Eines der eindrucksvollsten Ereignisse war bisher für mich die namentliche Abstimmung mit vollzähliger Präsenz aller Abgeordneten im Plenarsaal, die ich einmal von der Besucherebene selbst mitverfolgen konnte. Besonders in den Sitzungswochen konnte ich viele spannende Eindrücke sammeln. Ich war bei Regierungserklärungen von Bundeskanzlerin Merkel dabei und nahm an einer Bundespressekonferenz zum Thema „Abwrackprämie“ teil. Auch in den Ausschüssen ging es interessant zu, wie in der öffentlichen Anhörung des Bildungsausschusses zum Thema „Hochschulzulassung“, zu der Experten eingeladen wurden, die in schwierigen Themen Klarheit für die Abgeordneten bringen sollten.

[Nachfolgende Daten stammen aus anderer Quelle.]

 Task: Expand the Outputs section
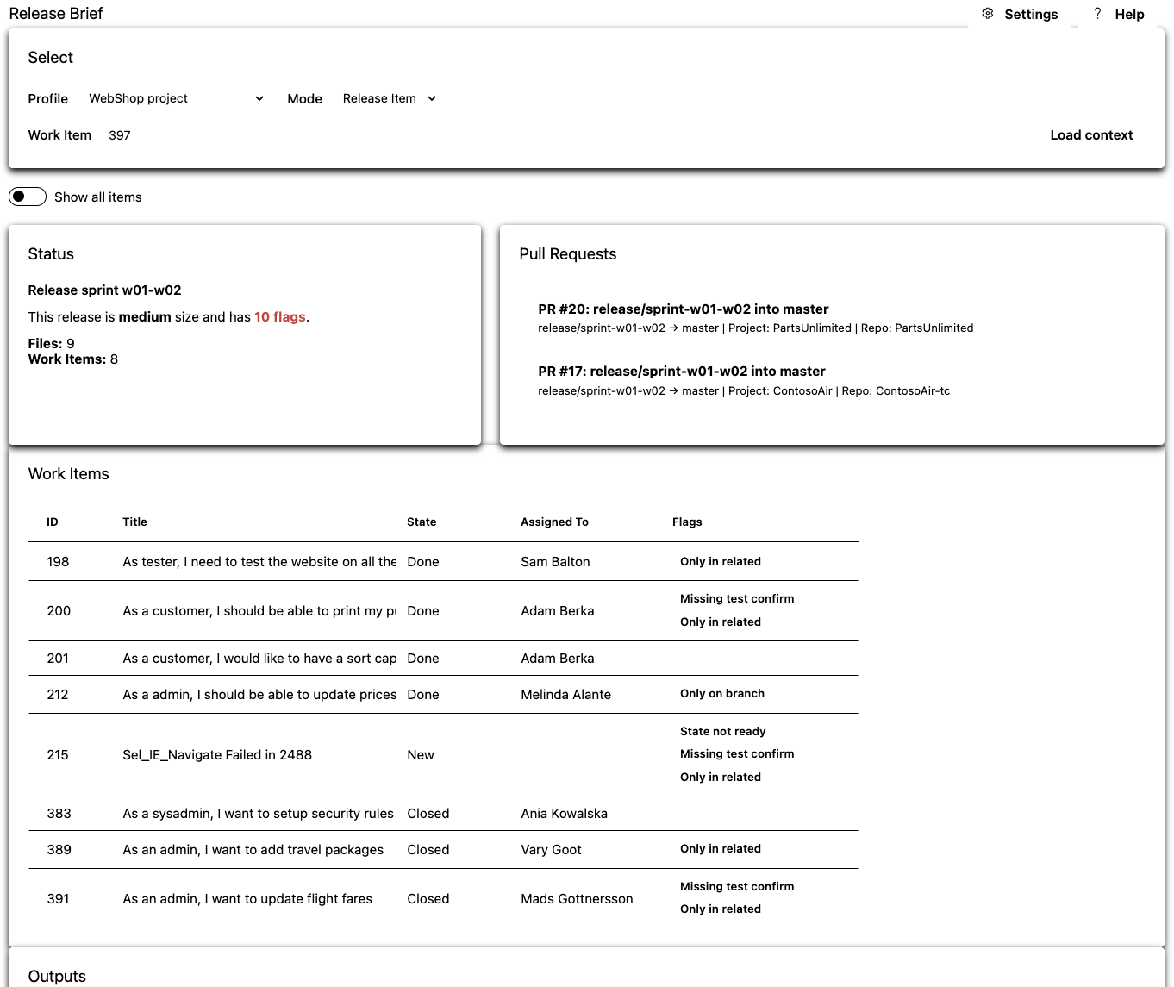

Höhepunkt Fraktionssitzung

Fast nebenbei konnte ich noch interessante Einblicke beispielsweise beim Besuch des Auswärtigen Ausschusses des Bundesrates, des Bundeskanzleramtes oder bei der Talk-Show „Hart aber fair“ live im ARD-Studio erlangen. Im Rahmen des Programms wurden alle Stipendiaten aus Kasachstan zu einem Gespräch mit der Deutsch-Zentralasiatischen Parlamentariergruppe vom Mitglied des Bundestages (MdB), Hedi Wegener eingeladen. Sie ist auch die Vorsitzende der Deutsch-Kasachischen Gesellschaft.

Der Besuch einer Fraktionssitzung war für mich auf jeden Fall ein Höhepunkt, denn da konnte ich Spitzenpolitiker und Spitzenkandidaten der Parteien mit eigenen Augen sehen. Im Rahmen des Kasachstan-Jahres in Deutschland habe ich auch Veranstaltungen der Kasachischen Botschaft besucht, zum Beispiel eine Podiumsdiskussion zur OSZE-Präsidentschaft Kasachstans im Jahre 2010 mit Politikern aus Deutschland, Kasachstan und dem kasachischen Botschafter.

Neben der Arbeit im Bundestag besteht die Möglichkeit, Vorlesungen und Seminare an Berliner Universitäten zu besuchen. Zusammen mit den anderen Stipendiatinnen und Stipendiaten haben wir Studienseminare politischer Stiftungen Deutschlands – beispielsweise der Hans-Seidel-, Friedrich-Naumann- oder der Friedrich-Ebert-Stiftung besucht. Im Juni nahmen wir am Workshop „Volksgruppen und nationale Minderheiten in Deutschland“ der Europäischen Akademie Schleswig-Holstein in Sankelmark teil.

Die nächsten Stiftungsreisen finden im Juli statt. Jede der fünf Stipendiatengruppen hat dazu ihr eigenes Programm. Meine Gruppe wird die Deutsche Welle in Bonn, die Konrad-Adenauer-Stiftung in Wendgräben, die Heinrich-Böll-Stiftung in Wietow und die Rosa-Luxemburg-Stiftung in Kiel besuchen.

Persönlicher Gewinn

Wenn man einmal in so einem multikulturellen Team gelebt und gearbeitet hat, muss man einfach die Chance nutzen, weltweit neue Kontakte zu knüpfen und fremde Kulturen zu entdecken. Ich habe 117 Stipendiaten aus 27 Ländern kennengelernt und mit vielen auch Freundschaften geschlossen. Ich bin sicher, dass mich die Teilnahme an diesem Praktikum persönlich bereichert hat und mich beruflich voranbringen wird. Während meines Aufenthaltes in Berlin und vor allem im Bundestag sind mir viele politische Zusammenhänge klarer geworden, und ich habe in der Praxis gesehen, wie das Deutsche Parlamentarische System und das aus meiner Sicht offenste Parlament der Welt funktionieren.

Eine berufliche Zukunft im Bereich der deutsch-kasachischen Zusammenarbeit kann ich mir mittlerweile sehr gut vorstellen. Das IPS hat mir das nötige Rüstzeug verschafft, um auch die Beziehungen zwischen Deutschland und Kasachstan festigen zu können. Mir hat dieses Praktikum vor allem gezeigt, wie wichtig und bereichernd multikulturelles Zusammenleben und –arbeiten ist.